What confidence you and I can have today. No matter what happens in the world, no matter what the workers of idols do to set up their own little kingdoms, what they do and what they are looks like “grasshoppers,” it is so insignificant in the eyes of the Almighty. We certainly can have faith in the eternal purpose of the “Potter” who has and is molding each of us as He guides our footsteps everyday.
This is exactly why, in Isaiah 40: 26, God’s prophet instructs us to lift up our eyes on high and never forget where and with “Whom” the power resides for when we do this, as happened to Job, we will say to our Father in heaven, “I know that You can do all things, and that no thought or purpose of Yours can be restrained or thwarted…I had heard of You only by the hearing of the ear, but now my spiritual eyes see You” (Job 42: 1, 5). When we have our spiritual eyes opened to see our Father in heaven, we, too, will say with my favorite old-time pastor, Charles Spurgeon: “There is nothing little in God.”
“God infinitude places Him so far above our knowing that a lifetime spent in cultivating the knowledge of Him leaves as much yet to learn as if we had never begun”
A. W. Tozer
The Search For God
“To those I sought thee round about, O thou my God,
To find thy abode:
I said unto the earth, “Speak, art thou he?”
She answered me,
“I am not,” I inquired of creatures all
Contained therein: they with one voice proclaim
That none amongst them challenged such a name.
I asked the seas, and all the deeps below,
My God to know:
I asked the reptiles, and whatever is
In the abyss:
Even from the shrimp to the leviathan
My inquiry ran:
But in those deserts, which no line can sound,
The God I sought for was not to be found.
I asked the air, if that were he, but know
It told me, “No””
I from the towering eagle to the wren
If any feathered fowl ‘mong them were such”
But they, all much
Offended at my question, I full quire
Answered, to find my God I must look higher…

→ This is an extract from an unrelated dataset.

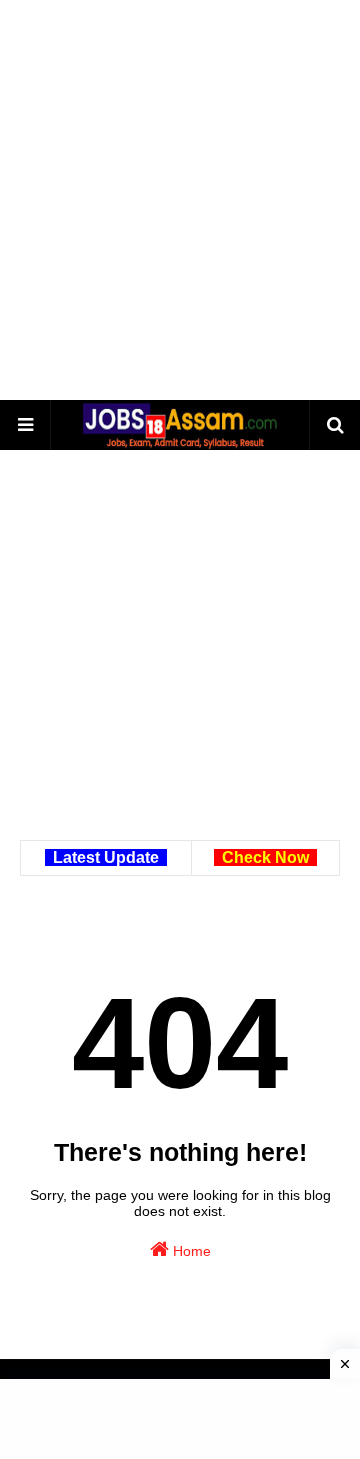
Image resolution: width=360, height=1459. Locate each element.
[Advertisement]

And now, my God, by thy illumining grace,
Thy glorious face
(So far forth as thou wilt discovered be)
Methinks I see:
And though invisible and infinite;
To human sight
Thou in thy mercy, justice, truth, appearest,
In which to our frail senses thou com’st nearest.
O, make us apt to seek and quick to find,
Thou God most kind:
Give us love, hope, and faith in thee to trust,
Thou God most just:
Remit all our offenses, we entreat,
Most good, most great:
Grant that our willing though unworthy quest
May, through thy grace, admit us ‘mongst the blest.”